The phenomenon of demagnetization can be explained better with Figure 12. In Figure 12, the recoil line is shown in red. First, the magnet is at the operating point A, then a demagnetizing current moves the operating point to B; notice that the load line moves parallel to the original but further to the left thanks to the armature reactance (NI/l_PM). Now, the operating point is below the knee of the B-H curve for 80 °C. When the opposing magnetic field is turned off, the magnet’s operating point returns to C. This means that the magnet has lost its original BH_max. Note that the recoil line is parallel to the linear part of the B-H curves.

Another failure mechanism that will obtain the same results (operating point C) is to augment the temperature from 80 to 160 °C. This is clear in Figure 12 because the operating point C coincides with the 160 °C B-H curve.

In Figure 13, a qualitative depiction of the hysteresis curves (B-H curves) for two different temperatures is shown. Notice the change in the remanence B_r and coercivity H_c when the temperature rises. In the magnet’s data sheet, this rate of change (reversible temperature coefficients) is expressed as ΔB_r and ΔH_c, both expressed in %/°C. These figures of merit are useful for the non-linear model of the magnetic material in the FEA since they are used to calculate the new B-H curve when the temperature changes.

3.2. Three-Phase Short-Circuit Demagnetization

The FEA was connected to the circuit shown in Figure 14, in order to simulate a three-phase short-circuit fault that would generate the currents necessary to drive the PMSG magnets’ operating point below the knee point of the magnetization curves. This was first studied by Professor Jahns in [17] and more recently in [18]. In this last reference, the authors used the non-linear B-H characteristics of the magnets as a data for the FE simulation to improve the accuracy of the demagnetization analysis.

TASK REQUIREMENTS
Please resume the passage on permanent-magnet demagnetization above, picking up right after its last sentence.

INFORMATION PROVIDED

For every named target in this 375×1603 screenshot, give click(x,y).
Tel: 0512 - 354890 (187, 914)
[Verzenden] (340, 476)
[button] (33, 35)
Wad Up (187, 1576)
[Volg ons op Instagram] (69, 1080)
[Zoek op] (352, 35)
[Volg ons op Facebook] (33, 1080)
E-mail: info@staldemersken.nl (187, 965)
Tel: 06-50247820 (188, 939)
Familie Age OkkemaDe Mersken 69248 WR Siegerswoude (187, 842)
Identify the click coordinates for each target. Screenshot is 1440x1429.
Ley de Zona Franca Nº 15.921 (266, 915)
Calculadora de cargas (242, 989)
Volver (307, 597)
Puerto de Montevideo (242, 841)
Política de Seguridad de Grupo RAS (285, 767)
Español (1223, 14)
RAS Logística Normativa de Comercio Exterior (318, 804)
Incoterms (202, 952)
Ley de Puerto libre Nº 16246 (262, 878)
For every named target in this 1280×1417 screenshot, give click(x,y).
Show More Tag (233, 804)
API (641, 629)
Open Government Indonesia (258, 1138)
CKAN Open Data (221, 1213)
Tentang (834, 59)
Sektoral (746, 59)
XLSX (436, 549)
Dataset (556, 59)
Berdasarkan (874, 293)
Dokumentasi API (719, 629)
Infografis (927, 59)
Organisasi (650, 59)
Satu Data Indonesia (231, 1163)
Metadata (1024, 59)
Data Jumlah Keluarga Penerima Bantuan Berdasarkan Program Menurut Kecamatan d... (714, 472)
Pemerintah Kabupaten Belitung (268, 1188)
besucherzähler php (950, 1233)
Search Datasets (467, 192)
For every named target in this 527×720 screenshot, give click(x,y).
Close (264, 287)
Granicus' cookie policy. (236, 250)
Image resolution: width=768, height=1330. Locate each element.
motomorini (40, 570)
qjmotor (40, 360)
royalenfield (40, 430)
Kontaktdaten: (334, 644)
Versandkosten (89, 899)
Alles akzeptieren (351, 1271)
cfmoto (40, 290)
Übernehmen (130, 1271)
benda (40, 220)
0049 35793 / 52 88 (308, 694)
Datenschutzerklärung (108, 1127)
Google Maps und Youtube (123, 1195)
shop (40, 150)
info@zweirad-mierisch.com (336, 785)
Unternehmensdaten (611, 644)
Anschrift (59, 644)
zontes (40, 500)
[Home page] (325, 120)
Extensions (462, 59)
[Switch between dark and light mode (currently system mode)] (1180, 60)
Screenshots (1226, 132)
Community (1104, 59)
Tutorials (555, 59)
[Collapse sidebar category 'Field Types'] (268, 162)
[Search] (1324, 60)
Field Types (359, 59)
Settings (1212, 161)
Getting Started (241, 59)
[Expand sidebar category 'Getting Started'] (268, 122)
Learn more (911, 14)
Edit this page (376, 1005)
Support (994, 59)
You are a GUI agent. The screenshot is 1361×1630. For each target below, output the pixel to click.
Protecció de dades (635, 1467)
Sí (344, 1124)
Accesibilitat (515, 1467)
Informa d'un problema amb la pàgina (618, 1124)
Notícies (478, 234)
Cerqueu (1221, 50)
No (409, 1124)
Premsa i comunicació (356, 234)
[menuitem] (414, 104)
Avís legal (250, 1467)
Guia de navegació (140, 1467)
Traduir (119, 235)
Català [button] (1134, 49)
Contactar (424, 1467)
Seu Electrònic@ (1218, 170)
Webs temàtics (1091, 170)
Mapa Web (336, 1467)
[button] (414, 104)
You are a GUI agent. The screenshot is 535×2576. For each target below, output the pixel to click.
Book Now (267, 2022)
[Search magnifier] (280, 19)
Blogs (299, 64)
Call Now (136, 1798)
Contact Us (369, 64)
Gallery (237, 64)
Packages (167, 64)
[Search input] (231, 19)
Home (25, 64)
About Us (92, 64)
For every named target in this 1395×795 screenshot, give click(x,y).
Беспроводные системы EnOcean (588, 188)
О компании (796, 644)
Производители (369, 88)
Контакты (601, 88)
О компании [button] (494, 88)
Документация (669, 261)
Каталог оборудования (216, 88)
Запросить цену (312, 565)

TASK ANSWER
In this paper, a temperature-dependent demagnetization model of permanent magnets for FEA (first used in [19]) was used in the transient simulation, although the temperature was kept constant for each experiment, as shown in

Table 3. Back EMF at 1500 rpm before and after the three-phase short circuit.

	Before	After
60 °C	416 Vrms	415 Vrms
70 °C	413 Vrms	412 Vrms
80 °C	410 Vrms	408 Vrms
90 °C	407 Vrms	404 Vrms
100 °C	403 Vrms	399 Vrms
110 °C	400 Vrms	392 Vrms
120 °C	396 Vrms	382 Vrms
130 °C	392 Vrms	367 Vrms
140 °C	387 Vrms	329 Vrms
150 °C	382 Vrms	272 Vrms
160 °C	376 Vrms	206 Vrms

.

For each temperature shown in Table 3, a transient simulation was performed and the back EMF value in V_rms was calculated before the short circuit and after the short circuit. In Figure 15, the amplitude of the back EMF before and after the short circuit is shown. The difference is bigger at 150 °C because the knee point in the demagnetization curve is closer to the operating point, as shown in Figure 1. Further, notice the difference between the initial back EMF (before the short circuit) with magnets at 60 °C in Figure 15a and at 150 °C in Figure 15b. This difference is due to the different magnetization curves calculated by the model for each temperature.

In Figure 16, the results of the first test at 60 °C are shown. Note that the tests were made with a constant speed input. This means that before the short circuit, during the short circuit, and after the short circuit, the speed is kept constant at 1500 rpm. In Figure 16b, the torque at the shaft is presented, and the PMSG behaves as an electromagnetic brake during the three-phase-to-ground fault, opposing the input torque with about a 5 Nm average.

In Figure 17, the results of the same test (open circuit–short circuit–open circuit) for a higher temperature of 150 °C are presented. Here, the opposing torque is only of about 2 Nm in the steady state (between 150 and 230 ms).

In Figure 18, the magnetic flux density distribution inside the magnets at 150 °C is shown. Notice in Figure 17b that the red circles indicate where the highest demagnetization has happened. If we take into account that the direction of rotation is counter-clockwise, then the results are in good agreement with the ones reported in [20,21]; this means the trailing edge of the magnets is the one that gets partially demagnetized first.

In Figure 19, the results for three analyses are summarized. This means two other similar tables to Table 3 were produced for 500 and 2500 rpm. Notice how after 130 °C, the difference in the back EMF before and after the short circuit becomes bigger than 50 V_rms, all the way to 170 V_rms at 160 °C. This indicates a very high demagnetization rate.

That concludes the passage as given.